In Bunyan’s Pilgrim’s
Progress Christian walks through the Valley of Humiliation and there he
meets one of the deadliest foes on his journey, the monster Apollyon, which
means “destruction in Greek.” Apollyon is covered with scales like a fish, has
wings like a dragon and feet like a bear. He belches fire and smoke and his
mouth is like a lion’s. He confronts Christian with all his doubts and fears,
tells him he can never get away from the City of Destruction he’s running from.

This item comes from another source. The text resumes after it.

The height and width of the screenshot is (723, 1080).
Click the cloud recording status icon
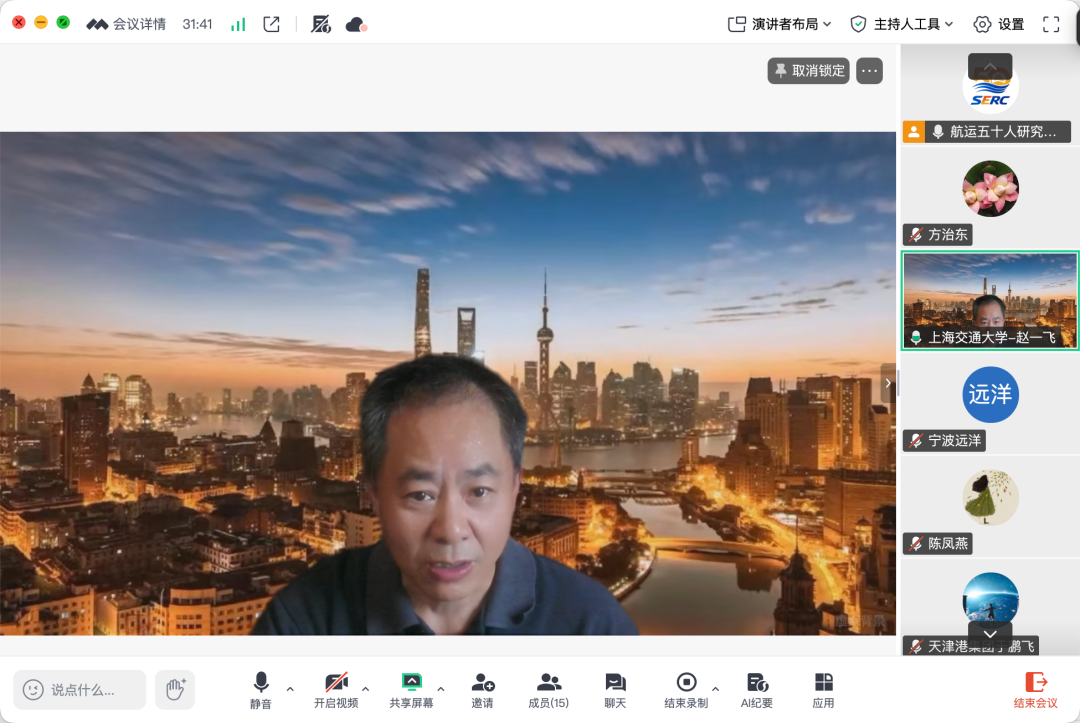point(356,25)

He reminds Christian how often he has failed and sinned and makes him doubt,
makes him wonder whether he can really trust his Lord to save him. In the end,
Apollyon closes on him to wrestle and gives “him a dreadful fall” and knocks
his sword flying out of his hand.
That’s when Christian reaches
out his hand, catches his sword, gets up and quotes Micah 7:8, “Rejoice not
against me, O mine enemy: when I fall, I shall arise.” Jesus asked Martha and
He asks every Christian to believe this verse. We may fall, whether it’s into
sin or into death, but He will raise us up again.
The rest of verse 8
says, “when I sit in darkness, the Lord will be a light to me.” Life can look
awful bleak. We can go around like Diogenes with his lamp trying to find a
little light, trying to find someone worth trusting. But our Lord comes to us
and raises us up and says, “Trust in me.”
Please don’t get the
wrong idea about all this. Despite the fact Micah is completely pessimistic and
cynical about the people around him; despite the way he seems to picture
himself all alone looking to the Lord in verse 7, these last few verses about
God bringing victory to the one who trusts in Him are not about a private,
individual salvation.
The one speaking in
verses 8 to 10 is not Micah talking for himself. The one who says, “Do not
rejoice over me my enemy,” is a she. In Hebrew in verse 10 when her foes
talk back to her they use a feminine possessive pronoun. Micah is speaking with
the voice of Zion, of Jerusalem, where all God’s faithful people live in joy
and peace. He’s speaking for that holy city we saw with John in Revelation 21
today, the new Jerusalem where God dwells with His people and wipes away their
tears and takes away death and sorrow and crying.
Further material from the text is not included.